I told him that I ordered a Carlton bar and chain and he bout sh**...I had wondered why they don't have GB or Carlton stuff for sale and I got to find out why...He has a nib GB Titanium bar 20" $39.99. I was told they bought 5 sold 4 and all four came back with bad tips...Then they had trouble with saw chain flying apart is what he said... Just sitting there running and the chain would just fly apart..... One thing I did disagree on was all Carlton bars are GB..I know they are not and I know the one I just bought is not  a GB bar... So did I make a mistake yet again???Only time will tell..............
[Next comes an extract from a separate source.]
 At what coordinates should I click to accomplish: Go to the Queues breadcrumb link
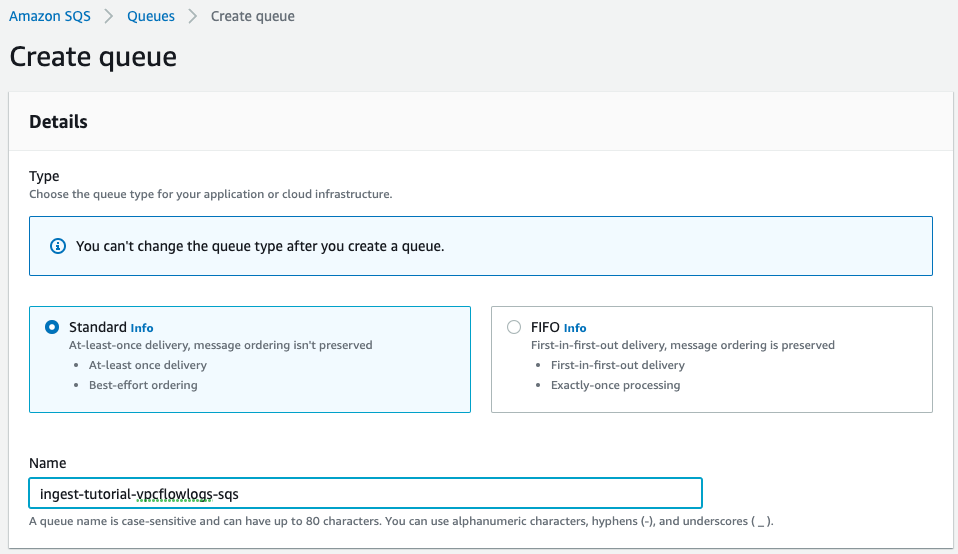point(151,16)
Now back to the 64 I had trouble before getting the chain to stop at idle,,I did new springs cleaned all that up and he did get the carb set to where it did stop..Not today we reset the carb and it would not stop so I get a how lessen for free at the dealer....He has this thing that if he hands me the tools and I do the work like he tells me there is no charge so of coarse I let him tell me what to do... Today's lesson the oilier worm gear...I pulled apart the saw so we could get at the clutch drum he gave it a spin and said the gear was bad..So off comes the clutch and the gear was hard to turn by hand...Off comes the gear ok I say how much for a new one and he said lets just fix the one you got...So He showed me how the brass (I think) inside the gear had worked up so it got tapped back down then he had me run flat file over it. Once that was done he had me sand the inside a little and we applied grease...On goes the gear then the clutch and a little more grease on the bearing well you know the rest.. I went out to start the saw idle great and the chain was not spinning....
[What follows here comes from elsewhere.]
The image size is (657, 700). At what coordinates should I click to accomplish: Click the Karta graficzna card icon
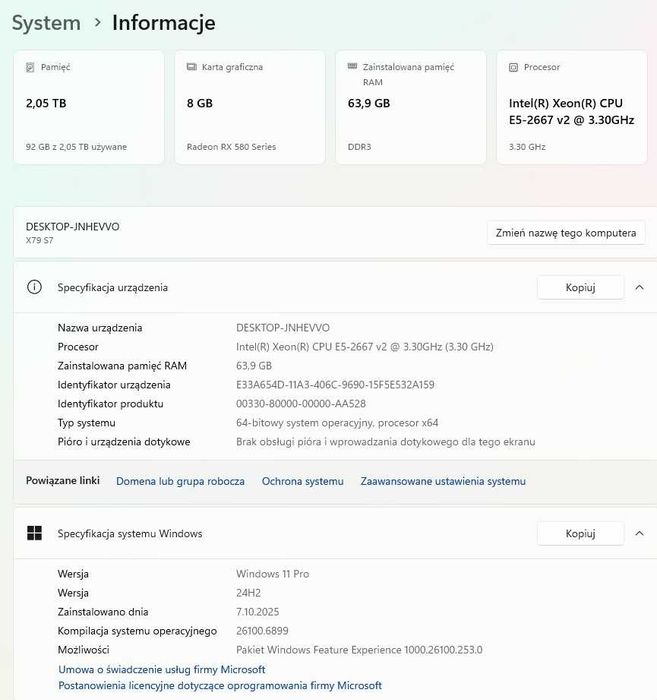(x=191, y=67)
So when it was time to go I asked what I owed and the bill for 3 chains going to the grinder was $9.88 he would not let me pay for his time....O and I got another orange carb screwdriver.Seems every time I go in now I get something to take with me...


----------



## southbound (Apr 1, 2010)

Here is the bar I settled on................ 

https://www.baileysonline.com/itemdetail.asp?item=CPT 28 SS50


----------



## smokinj (Apr 1, 2010)

southbound said:
			
		

> Here is the bar I settled on................
> 
> https://www.baileysonline.com/itemdetail.asp?item=CPT 28 SS50



Link not showing anything..... and sounds like a great shop to go to!


----------



## southbound (Apr 2, 2010)

none of my links work here 

Maybe this will help??

28" Carlton Premium Sprocket Tip Bar (28-42-A191-PS)


----------



## southbound (Apr 2, 2010)

Yes they have turned into a great dealer I just had to give them time..I have lived here for 20 years but I am still considered a outsider even to my wife's family...


----------



## smokinj (Apr 2, 2010)

southbound said:
			
		

> Yes they have turned into a great dealer I just had to give them time..I have lived here for 20 years but I am still considered a outsider even to my wife's family...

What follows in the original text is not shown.